サンフランシスコ発--新しいソーシャルネットワークを始めるなど、とんでもない考えだ。Facebookの株式公開は史上最悪だったし、Twitterの成長さえ鈍化している。
こうした考え方をするときに問題となるのは、そのようなソーシャルネットワークのライバルになるであろう「App.net」というサービスを立ち上げたサンフランシスコの起業家Dalton Caldwell氏が、初期的な成功を収めていることを全く説明できない点だ。
Caldwell氏は先週、当地のAirBnB本社で、200人を超す開発者で満員の聴衆を前にし、「皮肉な見方が広まっていることに本当にうんざりしている」と述べた。ほかのサービスの欠陥に文句を言うのではなく、よりオープンな代替サービスを作り出す時だと同氏は言う。

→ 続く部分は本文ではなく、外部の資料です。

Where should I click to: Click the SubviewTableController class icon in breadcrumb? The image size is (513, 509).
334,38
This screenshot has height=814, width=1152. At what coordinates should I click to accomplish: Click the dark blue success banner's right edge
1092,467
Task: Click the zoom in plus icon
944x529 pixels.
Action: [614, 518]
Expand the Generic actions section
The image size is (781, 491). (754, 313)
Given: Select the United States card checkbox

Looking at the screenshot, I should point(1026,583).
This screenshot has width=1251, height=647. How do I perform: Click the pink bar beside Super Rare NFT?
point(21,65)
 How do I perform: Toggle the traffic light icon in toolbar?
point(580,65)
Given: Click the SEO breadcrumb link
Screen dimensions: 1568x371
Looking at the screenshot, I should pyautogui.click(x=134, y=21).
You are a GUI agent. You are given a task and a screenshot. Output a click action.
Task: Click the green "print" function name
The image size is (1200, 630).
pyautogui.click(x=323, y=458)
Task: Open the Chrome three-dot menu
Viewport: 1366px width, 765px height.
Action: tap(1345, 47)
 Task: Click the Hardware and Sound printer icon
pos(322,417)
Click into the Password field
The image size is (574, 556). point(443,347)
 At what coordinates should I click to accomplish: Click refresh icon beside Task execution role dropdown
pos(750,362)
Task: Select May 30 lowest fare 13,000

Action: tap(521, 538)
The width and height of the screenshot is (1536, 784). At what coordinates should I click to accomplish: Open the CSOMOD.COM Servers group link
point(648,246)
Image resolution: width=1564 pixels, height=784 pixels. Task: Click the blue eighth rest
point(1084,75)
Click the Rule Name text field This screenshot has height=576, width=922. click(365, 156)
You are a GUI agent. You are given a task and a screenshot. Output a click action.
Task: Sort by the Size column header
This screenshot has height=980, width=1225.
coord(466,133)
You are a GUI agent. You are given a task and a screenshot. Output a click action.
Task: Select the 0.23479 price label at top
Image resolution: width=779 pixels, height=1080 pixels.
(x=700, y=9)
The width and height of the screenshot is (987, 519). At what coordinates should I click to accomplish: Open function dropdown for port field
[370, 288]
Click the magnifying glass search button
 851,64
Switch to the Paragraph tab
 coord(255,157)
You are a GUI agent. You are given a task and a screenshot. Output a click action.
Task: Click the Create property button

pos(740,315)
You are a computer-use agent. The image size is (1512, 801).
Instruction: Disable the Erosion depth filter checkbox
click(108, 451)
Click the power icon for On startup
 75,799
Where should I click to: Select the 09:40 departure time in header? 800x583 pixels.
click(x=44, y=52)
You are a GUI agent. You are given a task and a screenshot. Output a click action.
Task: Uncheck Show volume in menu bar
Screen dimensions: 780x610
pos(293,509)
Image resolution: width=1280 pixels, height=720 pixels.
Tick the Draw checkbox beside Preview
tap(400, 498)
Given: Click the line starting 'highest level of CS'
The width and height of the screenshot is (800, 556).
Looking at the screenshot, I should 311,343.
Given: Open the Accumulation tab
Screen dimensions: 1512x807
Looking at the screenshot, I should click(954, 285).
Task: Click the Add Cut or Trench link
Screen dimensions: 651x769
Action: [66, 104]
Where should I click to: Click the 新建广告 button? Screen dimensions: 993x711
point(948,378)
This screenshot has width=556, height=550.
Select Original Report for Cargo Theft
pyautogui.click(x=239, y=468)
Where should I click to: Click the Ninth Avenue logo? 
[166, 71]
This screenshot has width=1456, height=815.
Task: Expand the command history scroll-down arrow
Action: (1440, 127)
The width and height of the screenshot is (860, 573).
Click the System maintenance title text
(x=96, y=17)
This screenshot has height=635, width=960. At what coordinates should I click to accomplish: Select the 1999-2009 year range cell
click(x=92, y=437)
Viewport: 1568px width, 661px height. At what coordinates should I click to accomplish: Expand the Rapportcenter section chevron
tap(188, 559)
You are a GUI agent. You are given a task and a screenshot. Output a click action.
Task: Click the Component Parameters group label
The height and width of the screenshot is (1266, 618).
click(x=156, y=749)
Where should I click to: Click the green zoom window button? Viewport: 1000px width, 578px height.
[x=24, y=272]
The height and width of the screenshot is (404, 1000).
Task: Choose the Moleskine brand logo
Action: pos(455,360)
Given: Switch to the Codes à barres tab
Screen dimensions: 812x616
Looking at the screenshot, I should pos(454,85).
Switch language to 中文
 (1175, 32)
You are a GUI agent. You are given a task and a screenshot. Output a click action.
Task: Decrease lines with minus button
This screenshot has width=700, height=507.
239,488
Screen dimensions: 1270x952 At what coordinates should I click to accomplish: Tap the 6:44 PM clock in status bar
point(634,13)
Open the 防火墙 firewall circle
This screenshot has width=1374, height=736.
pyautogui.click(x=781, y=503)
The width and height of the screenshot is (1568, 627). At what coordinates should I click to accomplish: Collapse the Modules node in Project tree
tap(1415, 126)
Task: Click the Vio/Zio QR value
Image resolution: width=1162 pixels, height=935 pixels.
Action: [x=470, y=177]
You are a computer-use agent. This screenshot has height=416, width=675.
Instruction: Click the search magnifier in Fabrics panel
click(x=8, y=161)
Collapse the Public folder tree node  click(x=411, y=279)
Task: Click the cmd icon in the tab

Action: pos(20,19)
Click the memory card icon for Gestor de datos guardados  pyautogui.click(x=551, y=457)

Caldwell氏はApp.netの計画を作り上げる際に、そうした企業を構築する方法についてのシリコンバレーの一般通念を意図的に逆転させている(米CNETによるCaldwell氏のインタビューを聞いてほしい)。
1つめは、登録するだけで最低でも年間50ドルかかることだ(このような料金は最終的にはなくなる可能性がある)。2つめは、App.netが、プライベートメッセージのような重要な機能が用意されるよりも前に、開発者に向けて公開されていることである。これは、Googleがいまだに外部のプログラマーには「Google+」へのフルアクセスを許可していないのとは対照的だ。3つめは、App.netは、プラットフォームプロバイダーとなることを目指していることだ。これは、顧客が何をしているかを心配しすぎることなく、サービスを順調に動かすことで収入を上げる、ソーシャルネットワーク版電力会社のようなものだ。
このような計画がうまくいくはずはない。しかし、うまくいっている。App.netは最近、1万2000人から80万3000ドルを集め、目標としていた50万ドルを軽々と上回った。しかしさらに印象的なのは、既に40本以上のモバイル版とデスクトップ版のアプリやユーティリティがあることだ。さらに、Python、PHP、Java、.NET、JavaScriptを含む、ほぼすべての主要な開発環境に対応した、コードの入力が簡単にできるフリーツールもある。
「多くの人々は理解していない、と私は思う」とCaldwell氏は述べる。これは、「プラットフォームと、プラットフォームの上に構築されたサイトとの違い」だ。
TwitterやFacebook、さらにはMySpaceの残骸と比べても、App.netの人気はごく小さい。その1組しかないサーバは、Justin Bieberのステータスアップデートをクリックする無数のティーンエイジャーが発生させる廃熱で動かせるようなものかもしれない。過去24時間のApp.netへの投稿数は約1万件しかなく、サービス開始以来では8万件だ。
しかし、タイミングは最高だ。FacebookとTwitterは、この2社の急激な成長を手助けした開発者をわざわざ遠ざけるようなことをしてきた。それは悪意ゆえではない。むしろ、ユーザーのために何でもそろうショップへと、ビジネスモデルが変化したことが原因だ。そこには、TwitterとNBCUniversalとのオリンピックに関する提携のような、大手メディアとの契約も関係している(言い換えれば、投資家が通貨危機を心配するように、アプリの開発者はプラットフォームについてのリスクを抱えている)。
例えば米国時間8月16日の午後、Twitterは「HootSuite」「Tweetbot」「Echofon」のようなアプリを製作している開発者に対して、新たな制約を設けた。そうしたアプリのユーザー数には上限が設けられた。例えば、現時点で1万人のユーザーがいるとすれば、2万人を超えることはできない。またディスプレイガイドラインが新たに定められたが、これは強制的なもので、Twitterは、従わない場合は「アプリケーションキーを無効にする」と脅している(これはTwitterの世界では極刑に等しい)。